Carnegie has a long history and carries one off Sweden’s oldest registered trademarks. Thus, our own corporate history is strongly intertwined with the industrial development over the past two hundred years. Below you will find some of the most significant events forming our legacy
Some 215 years ago –
One of Sweden’s most influential trading houses is born
There was a tangible Scottish influence on Swedish business in the mid-18th century, and several major Gothenburg trading houses were being run by Anglo-Saxon families at that time. One particular Scot arrived in 1786, and his name would come to be a part of the Swedish business community for over two hundred years. The then 14-year-old David Carnegie had travelled from the port town of Montrose in Scotland to learn how to be a trader alongside a close friend of his father in Gothenburg. Seventeen years later, on May 4, 1803, he registered the firm D. Carnegie & Co at the Gothenburg Courthouse, focusing on exports of iron and wooden goods.
Gothenburg was at that time a small town with a population of about 12,000, but with an established port and active shipping companies enabling it to support the import and export activities taking place. The city became an even more important port for international links in 1806, when Napelon put in place a trade blockade between Britain and the rest of Europe. Gothenburg flourished, and the D. Carnegie & Co trading house expanded its business to include imports of flax, salt, wine, sugar, coffee and tobacco, as well as exports of herring, tar, iron and timber.

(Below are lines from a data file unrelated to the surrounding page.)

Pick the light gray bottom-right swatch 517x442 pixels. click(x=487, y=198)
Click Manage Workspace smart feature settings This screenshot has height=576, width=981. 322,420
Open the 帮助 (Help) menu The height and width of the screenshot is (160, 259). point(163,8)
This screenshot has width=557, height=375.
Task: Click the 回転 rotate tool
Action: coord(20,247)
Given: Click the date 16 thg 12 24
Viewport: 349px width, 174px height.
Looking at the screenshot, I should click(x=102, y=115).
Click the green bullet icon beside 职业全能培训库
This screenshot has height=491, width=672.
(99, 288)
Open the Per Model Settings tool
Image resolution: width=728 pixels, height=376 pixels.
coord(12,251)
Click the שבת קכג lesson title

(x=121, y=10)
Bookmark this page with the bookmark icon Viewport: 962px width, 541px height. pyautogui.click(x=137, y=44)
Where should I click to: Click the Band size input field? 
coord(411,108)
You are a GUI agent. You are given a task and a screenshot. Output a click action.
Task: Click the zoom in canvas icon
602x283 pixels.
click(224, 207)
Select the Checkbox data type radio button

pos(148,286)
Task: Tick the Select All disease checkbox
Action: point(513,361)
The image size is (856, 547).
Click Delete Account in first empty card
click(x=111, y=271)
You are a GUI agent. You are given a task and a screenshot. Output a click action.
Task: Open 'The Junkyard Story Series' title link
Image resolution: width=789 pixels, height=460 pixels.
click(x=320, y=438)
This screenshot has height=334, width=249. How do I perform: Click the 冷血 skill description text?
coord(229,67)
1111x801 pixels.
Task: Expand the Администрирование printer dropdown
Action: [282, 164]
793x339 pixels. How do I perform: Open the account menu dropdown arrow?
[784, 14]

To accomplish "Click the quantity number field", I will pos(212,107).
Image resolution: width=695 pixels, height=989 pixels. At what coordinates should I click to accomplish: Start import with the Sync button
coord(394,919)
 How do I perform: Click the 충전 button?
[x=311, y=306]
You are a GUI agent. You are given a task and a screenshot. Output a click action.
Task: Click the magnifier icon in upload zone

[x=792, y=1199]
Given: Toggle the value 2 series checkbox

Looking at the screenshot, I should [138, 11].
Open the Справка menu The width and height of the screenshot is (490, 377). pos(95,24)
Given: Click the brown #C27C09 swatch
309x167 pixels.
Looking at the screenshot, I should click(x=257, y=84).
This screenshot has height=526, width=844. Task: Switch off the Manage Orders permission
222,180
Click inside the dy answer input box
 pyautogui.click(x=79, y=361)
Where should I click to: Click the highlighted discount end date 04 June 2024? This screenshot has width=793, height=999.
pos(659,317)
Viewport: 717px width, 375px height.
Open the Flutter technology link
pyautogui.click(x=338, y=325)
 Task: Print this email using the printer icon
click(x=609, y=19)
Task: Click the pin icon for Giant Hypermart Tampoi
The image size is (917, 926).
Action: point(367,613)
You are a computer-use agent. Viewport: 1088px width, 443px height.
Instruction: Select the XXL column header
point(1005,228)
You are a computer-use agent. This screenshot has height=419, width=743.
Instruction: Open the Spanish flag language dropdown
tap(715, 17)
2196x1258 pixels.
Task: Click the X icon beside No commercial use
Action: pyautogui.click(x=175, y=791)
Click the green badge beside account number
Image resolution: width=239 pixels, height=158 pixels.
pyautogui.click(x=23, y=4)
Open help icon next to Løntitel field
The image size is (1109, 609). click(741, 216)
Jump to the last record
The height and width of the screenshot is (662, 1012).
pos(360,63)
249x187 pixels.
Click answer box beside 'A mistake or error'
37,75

This laid the foundation for what would long be one of Sweden’s most influential trading houses.
Some 180 years ago
– Sugar and porter drive Carnegie’s growth
In 1836, David Carnegie Sr brought his nephew David Carnegie Jr into the firm. After just a few years David Carnegie Jr. became a partner and would prove to be a major driving force behind the company’s successful development.
Around the same time, David Carnegie Jr sealed his first major deal under his own name and using borrowed money, when he bought a sugar and porter plant in Gothenburg at a bankruptcy auction. For 200,350 kronor he took over factories and stocks of sugar and porter. The business would eventually be merged into D. Carnegie & Co and contribute to strong economic growth for the company. In 1841, David Carnegie Jr chose to return to Scotland and engaged his friend Oscar Ekman to lead the business in Gothenburg. He would successfully run the company for 62 years.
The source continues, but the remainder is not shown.